Stagnation in the Chinese economy has had rapid repercussions throughout the global economy, leading many investors to step back from any significant activity until trends in emerging and frontier markets become less murky. Due to the outsized impact of China on commodity producers in Asia, the Middle East, and Africa, there is great uncertainty as to how it will play out in countries that rely on Chinese imports.
However, in recent rankings of key countries in Africa and the Middle East, Morocco’s continued positive performance serves as an antidote to investor pessimism regarding other markets in the region. In a study by fDi Intelligence, ” Middle East and African Countries of the Future 2015/16,” Morocco receives points for rigorous planning, strong economic fundamentals, and continued investment in policies and infrastructure that are business-friendly.
If one compares Morocco to other countries in Africa with its diversity of economies, Morocco’s rankings are quite impressive. It ranks #3 in terms of overall results in the fDi poll, #2 (after South Africa) in terms of economic potential, #2 for connectivity, and #4 in Africa for business friendliness.

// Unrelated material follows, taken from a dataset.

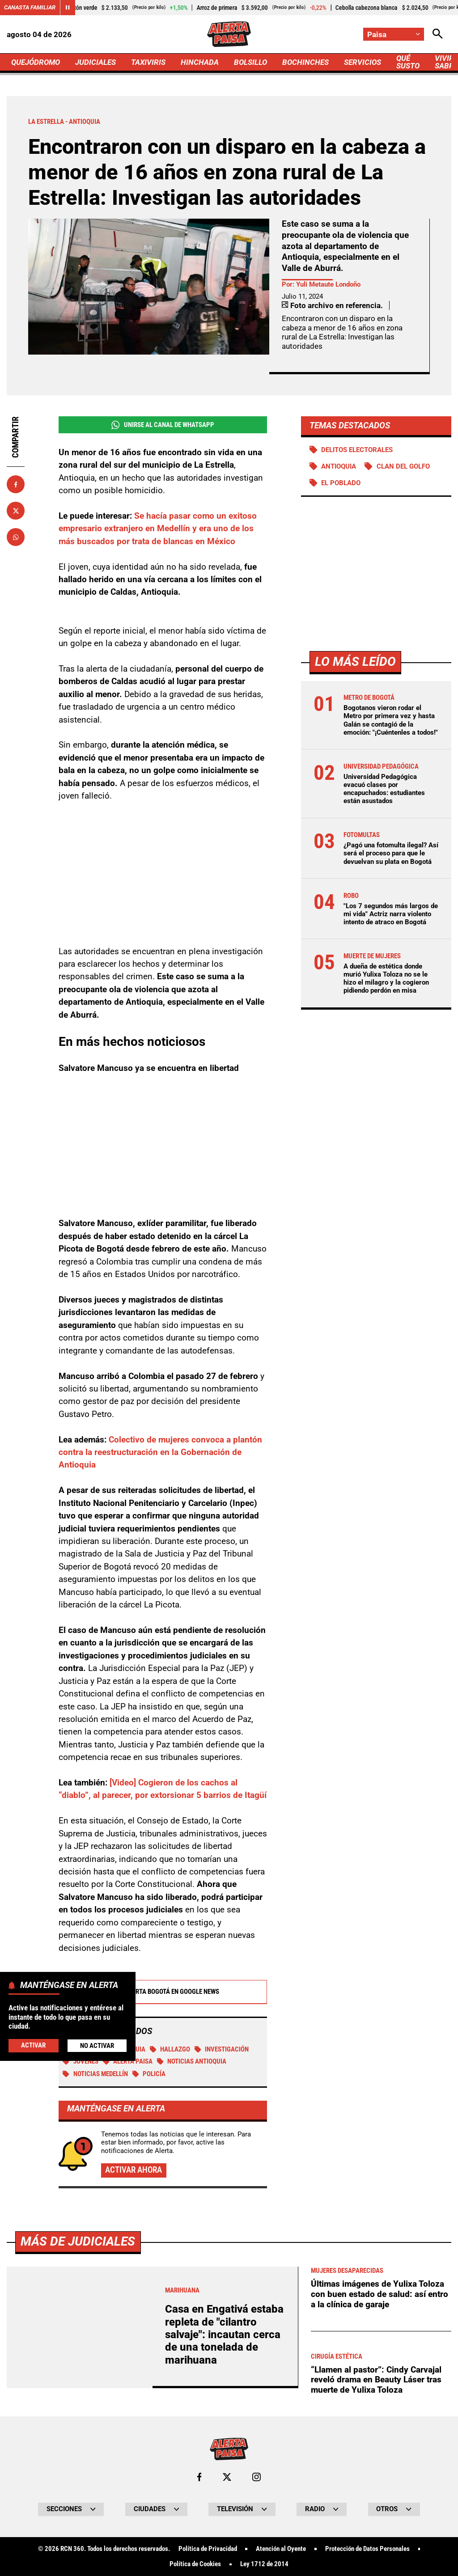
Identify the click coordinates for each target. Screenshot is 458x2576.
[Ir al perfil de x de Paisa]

Much of this success is due to Morocco’s moderate and progressive economic policies and conservative approach to global financial markets. As importantly, Morocco’s ties to the EU and the US as trading partners partially insulate it from overexposure to economies under stress. According to an article in Bloomberg.com, countries with little exposure to Chinese trade and investment are currently faring much better than those tied more closely to China. India, Morocco, and Poland are the top three countries in the rankings based on their overall stability and performance over the past year.
These results were underscored in an article in livemint.com that explored the same issue of dependence on Chinese imports. “More than $8 trillion has been wiped off the value of shares worldwide as China’s move fueled speculation that a further slowdown in the world’s second-largest economy will undermine demand for raw materials from countries including Brazil and Russia.”
In its coverage of the Bloomberg study, the Wall Street Journal commented that the decline will affect frontier markets more than emerging markets in the longer term. The Journal also points out that the study “notes that the best-performing regions have been frontier Europe and Asia and highlights Bangladesh, Sri Lanka and Morocco as countries that have been kind to investors.”
To continue to attract needed Foreign Direct Investment, especially in its lucrative renewable energy sector, Morocco has drafted legislation to sweeten the terms under which it will purchase energy from independent producers. According to seenews.com “When adopted, the new law, bill number 58-15, will allow renewable energy producers to sell surplus electricity to establishments connected to the high voltage or very high voltage grid of ONEE, the state owned utility responsible for the provision of electricity as well as the operation of the transmission system. The proposed changes will also raise the minimum capacity of hydro power projects to 30 MW from 12 MW at present.”
What this means is that independent producers will have more customer options, including the government, for selling energy at regulated prices, thus simplifying economic models for determining the success of investments in renewable energy.
These liberalizing efforts and the rankings recently published continue to demonstrate that Morocco has made choices that both meet the country’s goals of greater participation in the global economy and benefit its economy by attracting investments that generate much-needed employment.